What is needed: When you reach the line containing "Help Desk Central (935, 1424)" in the entries below, begin reproducing lines exactly, and stop once the line containing "Resources (1503, 561)" is done.

--- START ---

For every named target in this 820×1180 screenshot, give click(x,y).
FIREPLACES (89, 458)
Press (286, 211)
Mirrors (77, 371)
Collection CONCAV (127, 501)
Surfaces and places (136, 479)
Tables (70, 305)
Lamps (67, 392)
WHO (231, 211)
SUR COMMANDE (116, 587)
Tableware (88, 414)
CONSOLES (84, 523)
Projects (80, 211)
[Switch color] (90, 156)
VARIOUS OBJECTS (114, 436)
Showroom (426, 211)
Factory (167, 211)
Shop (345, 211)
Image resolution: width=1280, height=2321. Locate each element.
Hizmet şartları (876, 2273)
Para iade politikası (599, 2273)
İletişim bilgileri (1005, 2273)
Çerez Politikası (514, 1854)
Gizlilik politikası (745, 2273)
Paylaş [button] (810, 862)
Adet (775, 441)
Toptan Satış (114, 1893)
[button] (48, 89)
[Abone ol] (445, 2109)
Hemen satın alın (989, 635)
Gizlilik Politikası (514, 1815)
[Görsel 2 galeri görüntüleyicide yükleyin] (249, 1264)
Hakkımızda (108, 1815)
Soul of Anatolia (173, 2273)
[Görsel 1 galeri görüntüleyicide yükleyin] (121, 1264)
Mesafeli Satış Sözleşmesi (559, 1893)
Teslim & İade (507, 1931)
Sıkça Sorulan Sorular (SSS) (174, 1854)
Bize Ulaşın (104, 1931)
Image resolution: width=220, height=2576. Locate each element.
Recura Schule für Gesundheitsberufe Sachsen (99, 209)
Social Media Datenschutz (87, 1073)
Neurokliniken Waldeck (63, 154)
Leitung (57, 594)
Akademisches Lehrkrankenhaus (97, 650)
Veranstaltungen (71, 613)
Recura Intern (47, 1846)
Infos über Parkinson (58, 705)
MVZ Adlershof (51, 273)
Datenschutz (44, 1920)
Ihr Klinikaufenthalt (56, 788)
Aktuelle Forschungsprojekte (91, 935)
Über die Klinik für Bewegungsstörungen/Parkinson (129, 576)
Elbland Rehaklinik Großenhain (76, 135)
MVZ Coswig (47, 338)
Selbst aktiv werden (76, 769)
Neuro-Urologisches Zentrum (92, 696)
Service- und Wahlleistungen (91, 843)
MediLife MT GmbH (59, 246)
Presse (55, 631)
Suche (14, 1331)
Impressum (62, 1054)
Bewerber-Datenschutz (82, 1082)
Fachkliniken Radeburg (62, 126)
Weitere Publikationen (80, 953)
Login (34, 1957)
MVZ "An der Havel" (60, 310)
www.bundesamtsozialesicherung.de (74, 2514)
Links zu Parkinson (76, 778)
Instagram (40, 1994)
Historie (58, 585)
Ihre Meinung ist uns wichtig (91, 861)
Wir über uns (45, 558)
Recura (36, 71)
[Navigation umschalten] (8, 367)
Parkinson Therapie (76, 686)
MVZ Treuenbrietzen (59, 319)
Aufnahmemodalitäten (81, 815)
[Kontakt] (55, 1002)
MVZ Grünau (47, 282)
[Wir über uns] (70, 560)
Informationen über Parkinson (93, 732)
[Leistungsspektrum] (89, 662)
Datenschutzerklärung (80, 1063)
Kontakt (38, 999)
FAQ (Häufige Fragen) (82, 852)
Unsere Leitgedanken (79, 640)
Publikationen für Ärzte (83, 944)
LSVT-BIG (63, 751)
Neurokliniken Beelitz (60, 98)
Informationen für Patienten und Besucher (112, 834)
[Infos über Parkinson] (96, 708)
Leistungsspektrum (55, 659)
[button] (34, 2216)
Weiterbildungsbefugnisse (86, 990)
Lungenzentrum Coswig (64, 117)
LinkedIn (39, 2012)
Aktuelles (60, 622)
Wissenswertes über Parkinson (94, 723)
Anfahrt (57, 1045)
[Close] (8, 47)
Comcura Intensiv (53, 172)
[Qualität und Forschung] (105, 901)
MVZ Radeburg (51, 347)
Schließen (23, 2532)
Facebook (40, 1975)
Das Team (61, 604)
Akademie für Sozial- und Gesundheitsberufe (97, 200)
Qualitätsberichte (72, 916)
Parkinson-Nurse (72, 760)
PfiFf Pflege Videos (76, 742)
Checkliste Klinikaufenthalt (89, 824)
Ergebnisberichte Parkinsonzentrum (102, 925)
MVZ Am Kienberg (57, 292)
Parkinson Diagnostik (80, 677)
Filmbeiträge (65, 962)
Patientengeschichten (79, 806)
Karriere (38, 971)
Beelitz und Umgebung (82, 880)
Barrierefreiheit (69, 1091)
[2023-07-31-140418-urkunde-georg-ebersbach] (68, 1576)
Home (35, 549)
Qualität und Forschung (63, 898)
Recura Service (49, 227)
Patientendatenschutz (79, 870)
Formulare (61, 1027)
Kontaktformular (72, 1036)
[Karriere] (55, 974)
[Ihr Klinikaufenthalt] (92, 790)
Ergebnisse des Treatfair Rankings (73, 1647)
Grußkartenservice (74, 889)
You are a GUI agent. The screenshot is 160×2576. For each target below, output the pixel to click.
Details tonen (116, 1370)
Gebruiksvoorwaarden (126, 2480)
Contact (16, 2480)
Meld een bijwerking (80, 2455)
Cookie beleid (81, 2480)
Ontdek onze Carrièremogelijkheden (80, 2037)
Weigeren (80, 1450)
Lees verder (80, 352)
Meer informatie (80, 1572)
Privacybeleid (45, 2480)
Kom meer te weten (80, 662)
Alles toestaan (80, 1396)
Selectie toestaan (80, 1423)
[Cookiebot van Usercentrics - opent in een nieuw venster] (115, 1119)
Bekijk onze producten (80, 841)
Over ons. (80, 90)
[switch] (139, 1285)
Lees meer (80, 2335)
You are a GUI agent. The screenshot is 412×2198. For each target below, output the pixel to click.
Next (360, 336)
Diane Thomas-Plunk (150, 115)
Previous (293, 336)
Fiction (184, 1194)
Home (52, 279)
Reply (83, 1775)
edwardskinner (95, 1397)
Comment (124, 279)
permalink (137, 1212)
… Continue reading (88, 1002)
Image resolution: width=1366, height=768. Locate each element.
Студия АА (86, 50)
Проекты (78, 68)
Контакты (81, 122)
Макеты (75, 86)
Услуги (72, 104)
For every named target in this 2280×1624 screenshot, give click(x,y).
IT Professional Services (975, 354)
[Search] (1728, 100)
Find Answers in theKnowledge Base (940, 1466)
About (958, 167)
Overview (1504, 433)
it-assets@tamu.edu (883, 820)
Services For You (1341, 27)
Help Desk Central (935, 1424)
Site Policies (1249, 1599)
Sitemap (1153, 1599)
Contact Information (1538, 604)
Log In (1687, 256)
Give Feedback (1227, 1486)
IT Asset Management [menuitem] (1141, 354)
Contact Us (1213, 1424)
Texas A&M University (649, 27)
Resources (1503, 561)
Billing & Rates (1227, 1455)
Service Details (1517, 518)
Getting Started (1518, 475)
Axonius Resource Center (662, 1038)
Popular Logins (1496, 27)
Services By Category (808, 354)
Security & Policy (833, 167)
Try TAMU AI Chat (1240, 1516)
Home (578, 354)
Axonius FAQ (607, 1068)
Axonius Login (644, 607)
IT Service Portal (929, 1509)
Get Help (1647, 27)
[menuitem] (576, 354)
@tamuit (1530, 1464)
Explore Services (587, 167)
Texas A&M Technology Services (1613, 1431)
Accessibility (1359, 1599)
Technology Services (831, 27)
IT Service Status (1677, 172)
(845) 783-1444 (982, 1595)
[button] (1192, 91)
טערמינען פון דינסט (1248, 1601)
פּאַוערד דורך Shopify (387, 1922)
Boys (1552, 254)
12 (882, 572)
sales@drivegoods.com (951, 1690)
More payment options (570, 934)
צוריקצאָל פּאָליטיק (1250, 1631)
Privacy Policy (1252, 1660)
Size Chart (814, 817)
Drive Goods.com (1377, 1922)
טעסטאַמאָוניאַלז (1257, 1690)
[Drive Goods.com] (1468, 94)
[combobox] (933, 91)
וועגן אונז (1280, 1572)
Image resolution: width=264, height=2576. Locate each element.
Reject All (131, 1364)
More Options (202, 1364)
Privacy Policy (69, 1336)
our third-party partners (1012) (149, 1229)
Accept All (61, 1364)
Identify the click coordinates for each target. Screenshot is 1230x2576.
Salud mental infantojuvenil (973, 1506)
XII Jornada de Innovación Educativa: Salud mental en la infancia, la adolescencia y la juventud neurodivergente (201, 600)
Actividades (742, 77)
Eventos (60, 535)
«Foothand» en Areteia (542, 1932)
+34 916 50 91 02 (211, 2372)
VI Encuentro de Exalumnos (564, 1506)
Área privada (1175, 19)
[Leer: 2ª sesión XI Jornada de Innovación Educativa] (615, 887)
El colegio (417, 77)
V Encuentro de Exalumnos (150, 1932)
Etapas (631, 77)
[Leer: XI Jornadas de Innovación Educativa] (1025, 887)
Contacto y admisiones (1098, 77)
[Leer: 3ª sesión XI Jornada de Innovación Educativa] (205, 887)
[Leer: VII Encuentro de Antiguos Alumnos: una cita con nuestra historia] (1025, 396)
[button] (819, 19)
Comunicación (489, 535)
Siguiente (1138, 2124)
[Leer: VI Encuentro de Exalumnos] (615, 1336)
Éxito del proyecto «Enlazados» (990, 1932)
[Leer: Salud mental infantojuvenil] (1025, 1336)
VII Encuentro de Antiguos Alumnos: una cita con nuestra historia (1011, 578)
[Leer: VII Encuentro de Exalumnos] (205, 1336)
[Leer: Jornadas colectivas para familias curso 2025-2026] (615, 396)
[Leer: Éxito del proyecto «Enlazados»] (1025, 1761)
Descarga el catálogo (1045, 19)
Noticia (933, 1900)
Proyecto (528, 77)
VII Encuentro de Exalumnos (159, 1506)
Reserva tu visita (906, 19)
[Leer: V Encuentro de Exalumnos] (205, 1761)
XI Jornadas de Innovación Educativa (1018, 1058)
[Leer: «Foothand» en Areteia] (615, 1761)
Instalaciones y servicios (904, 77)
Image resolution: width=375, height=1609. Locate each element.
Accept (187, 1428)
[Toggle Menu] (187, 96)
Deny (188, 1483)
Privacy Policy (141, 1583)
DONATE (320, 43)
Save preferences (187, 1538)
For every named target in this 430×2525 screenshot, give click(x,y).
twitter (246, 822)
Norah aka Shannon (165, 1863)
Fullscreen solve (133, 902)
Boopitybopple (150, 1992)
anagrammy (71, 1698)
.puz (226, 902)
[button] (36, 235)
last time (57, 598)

--- END ---

Task solution:
Help Desk Central (935, 1424)
Site Policies (1249, 1599)
Sitemap (1153, 1599)
Contact Information (1538, 604)
Log In (1687, 256)
Give Feedback (1227, 1486)
IT Asset Management [menuitem] (1141, 354)
Contact Us (1213, 1424)
Texas A&M University (649, 27)
Resources (1503, 561)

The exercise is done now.